ハイスクール・フリート PRIVATEER(完結) 作:ファルメール
「さぁ、こちらへ……」
四海に連れられて、六花は桟橋を通って海に出てきていた。小一時間ほど前に、四海がシャチに乗って現れた所だ。
「潮崎博士、あの……」
「あぁ」
四海はにっこり笑いつつ、六花を振り返る。こうした顔だけ見ると、普通の十歳の女の子だなと六花は思った。
「私の事は四海で良いですよ。敬語も不要です。六花さんの方がずっと年上なのですから」
「……そう。じゃあ、お言葉に甘えて……四海ちゃん、これは……?」
「いいからいいから」
そう言って四海は桟橋の端に立つと、手にしていた棒で銅鑼のようにバケツを叩いた。ガンガンと甲高い音が響いて、六花は反射的に手で耳を覆った。

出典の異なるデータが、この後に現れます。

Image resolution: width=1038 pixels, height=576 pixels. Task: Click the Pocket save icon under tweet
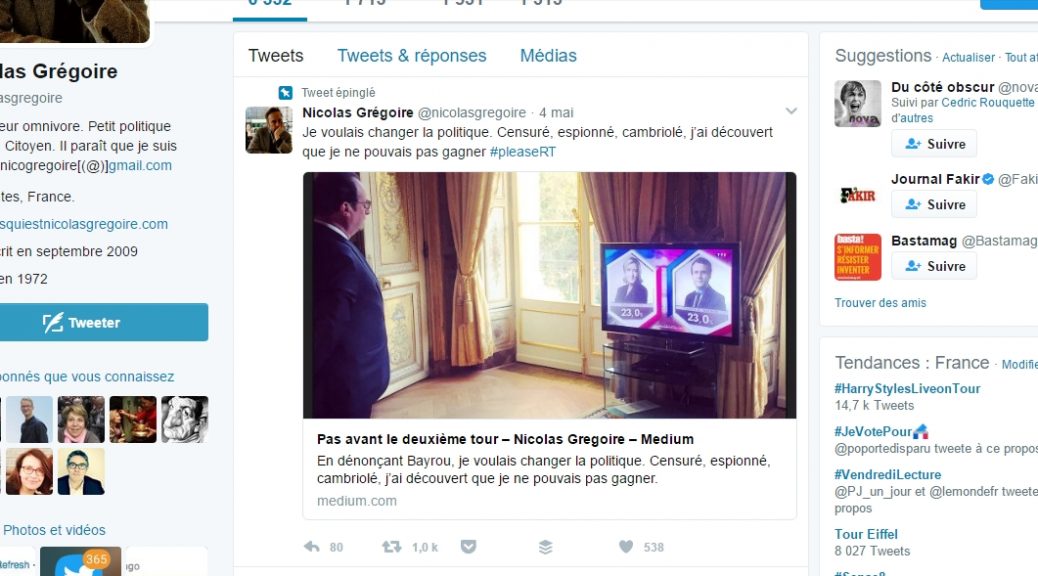click(x=468, y=547)
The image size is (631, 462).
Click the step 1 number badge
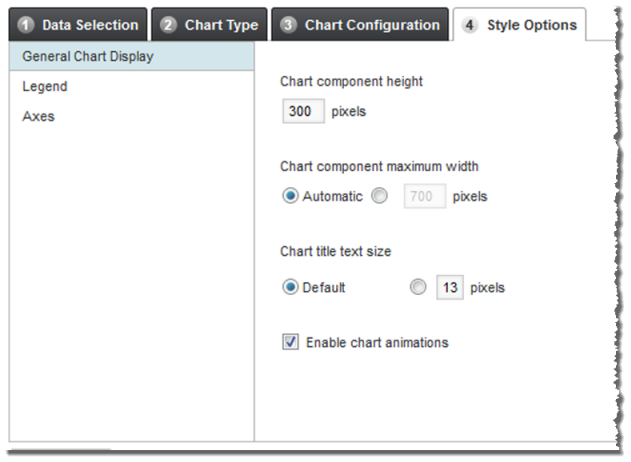26,25
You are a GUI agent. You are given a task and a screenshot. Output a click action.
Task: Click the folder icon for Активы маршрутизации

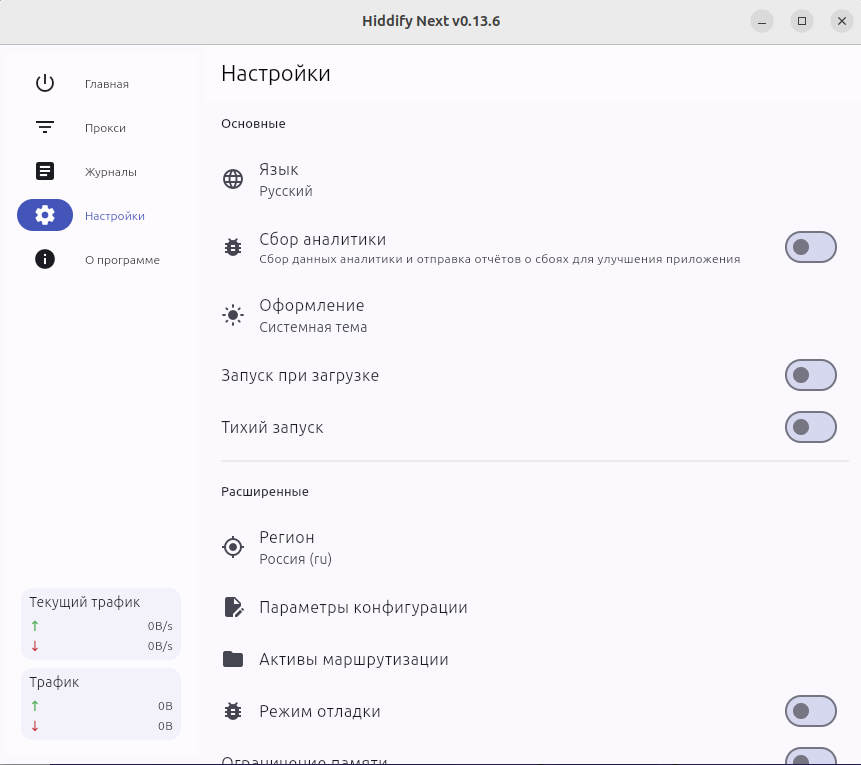pyautogui.click(x=233, y=659)
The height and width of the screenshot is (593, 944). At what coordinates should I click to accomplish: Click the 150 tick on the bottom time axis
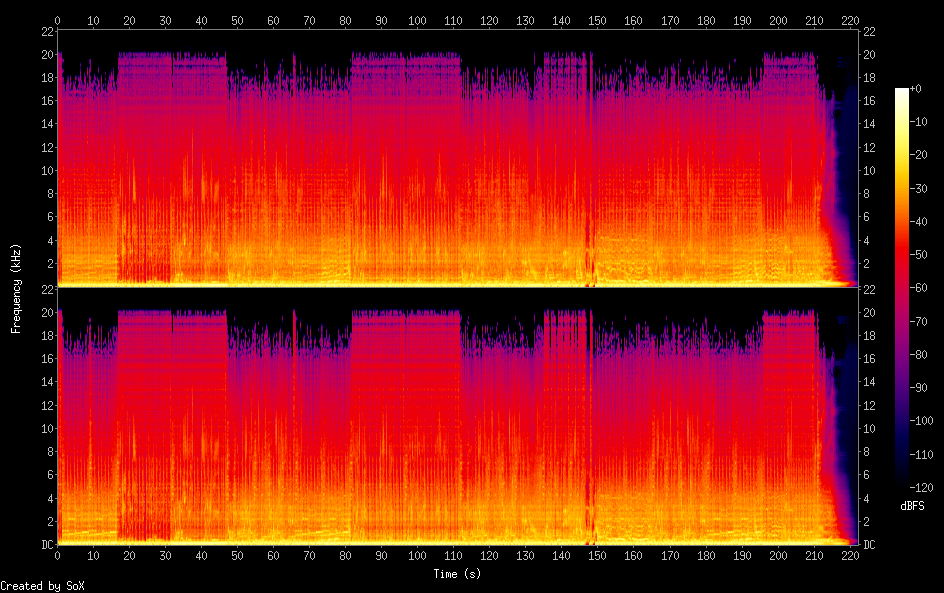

「リケ!! ナイン!! ロック!! ご飯だよ!! 出ておいで!!」
大声でそう叫ぶと、小さな水飛沫が三つ上がって水面に黒いくちばしが姿を見せた。
シャチだ。
「……この子達が、あなたの家族なの? 四海ちゃん」
「えぇ、六花さん」
四海はそう言いつつしゃがみ込むと、バケツに入っていた小魚をぽいっと放る。三匹のシャチたちは、器用に体を動かして魚を口でキャッチしていく。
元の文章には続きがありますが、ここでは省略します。